“Public libraries can rule the world, given the right attitudes and the right response to changing times”, said Chris Batt, Director of Libraries and Museums for Croydon. Walking around the headquarters of the service and talking to Chris leaves the impression that in Croydon at least there is a strong tide under the library service and a keen entrepreneurial team determined to take full advantage of all opportunities.
Behind the Victorian facade of the town hall is a building, completed in 1993, which could typify the public library in the information age. It also offers an interesting perspective on the practical application of many of the imperatives articulated in the reports that have appeared recently.
The building itself is light, attractive and welcoming. Its character faithfully embodies the philosophy behind a modern information service, making connections with most groups in society and providing access to a seamless web of information, irrespective of form:
The public library should be a focus for a range of disciplines. Our professional skills are those of the information manager, bridging the gap between people and learning, acting as a channel and a clearing house. I prefer the phrase ‘learning for life’ to the commonly used ‘lifelong learning’. We are helping people to improve their skills so that they do things better.
Superficially, the building still looks much like a conventional library, and this is how Chris Batt thinks it should be, so there are books on shelves and the collections on each of four levels are categorised. Technology is dispersed and accessible everywhere and the floors on all levels are raised to accommodate the services, allowing total flexibility in the positioning of equipment. The management system is Geac and is at least middle aged, but like an elderly jumbo jet it has been overhauled so often that it is in fact a new animal. It is in the use the system is put to that a difference begins to emerge. It is networked to the local further education college and there is a burgeoning relationship between providor and client. The college is ambitious and it is the intention of the library that the relationship already forged will grow with the aspirations of both partners. Is it impossible to envisage a situation where a university college contracts out its information service to a public library? The library catalogue is also networked to the branches and to some schools in the area.
Elsewhere there is ample evidence of a strong and growing student demand being met, not least by the specialist business services provided by the library. Apart from a wide range of print resources, Croydon On Line is the web based information service not only for the business community and academic users, but also for the borough in general. Web pages are rented to other organisations, and managed for them. Websites are sometimes given away to some voluntary organisations and at present the library is discussing the possibility of a health website with potential partners. On another level, Croydon is working to establish and strengthen links with developing countries, and is regularly used by the British Council as an example of good IT practice in public libraries.
Croydon’s Internet home page
There is a multi media cd rom network throughout the building, and as soon as the band width is adequate this is likely to be extended to the other service points and to schools that might want it.

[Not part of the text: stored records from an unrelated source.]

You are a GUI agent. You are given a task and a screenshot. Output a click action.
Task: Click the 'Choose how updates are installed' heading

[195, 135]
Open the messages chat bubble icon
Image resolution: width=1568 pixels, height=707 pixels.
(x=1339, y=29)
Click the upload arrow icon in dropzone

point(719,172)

One point which was stressed is that although the service has a strong entrepreneurial flavour it is essentially market led: it will attempt to meet a legitimate demand if it is articulated. Standard cd rom is already networked across the borough.
The Internet naturally features heavily in Croydon’s operation. It is well used by students and by local business, and the system networked to local schools is a managed Research Machines version. The Open Learning network inside the library will provide information technology tuition, and machines can be hired as can email boxes if any member of the public needs an email address.
Inside the complex, as well as a cinema named after the local luminary David Lean, there is a gallery which some time ago displayed 25 Picassos and has recently hosted an Escher exhibition. In the planning stages at the moment is an event organised by Terry Gilliam of Monty Python’s Flying Circus fame.
This breadth of approach is seen again in the museum. Covering the history of Croydon since about 1830, it does so through a series of interactive tableaux. Already the winner, in 1996, of the IBM Museum of the Year Multimedia Award, staff are now planning to apply internet technology to the museum displays. Also in 1996 they were winners of the Interpret Britain Best Heritage Site.
Croydon On Line is a BLRIC supported initiative. The service is also active in the PubliCA Concerted Action for Public Libraries programme of the European Union. This is a showcase for the best practice in public libraries across the member countries.
A number of outside bodies have found a congenial home within the library. The careers service is based there largely to make use of the extensive resource collection, and other community organisations are also provided with facilities.
Ted Hughes’s concluding stanza in Here it Again, quoted in The People’s Network, runs:
Even the most misfitting child
Who’s chanced upon the library’s worth,
Sits with the genius of the Earth
And turns the key to the whole world
Chris Batt put it in a slightly different way:
“We can start to conduct an orchestra. We can introduce you to lifelong learning experiences.”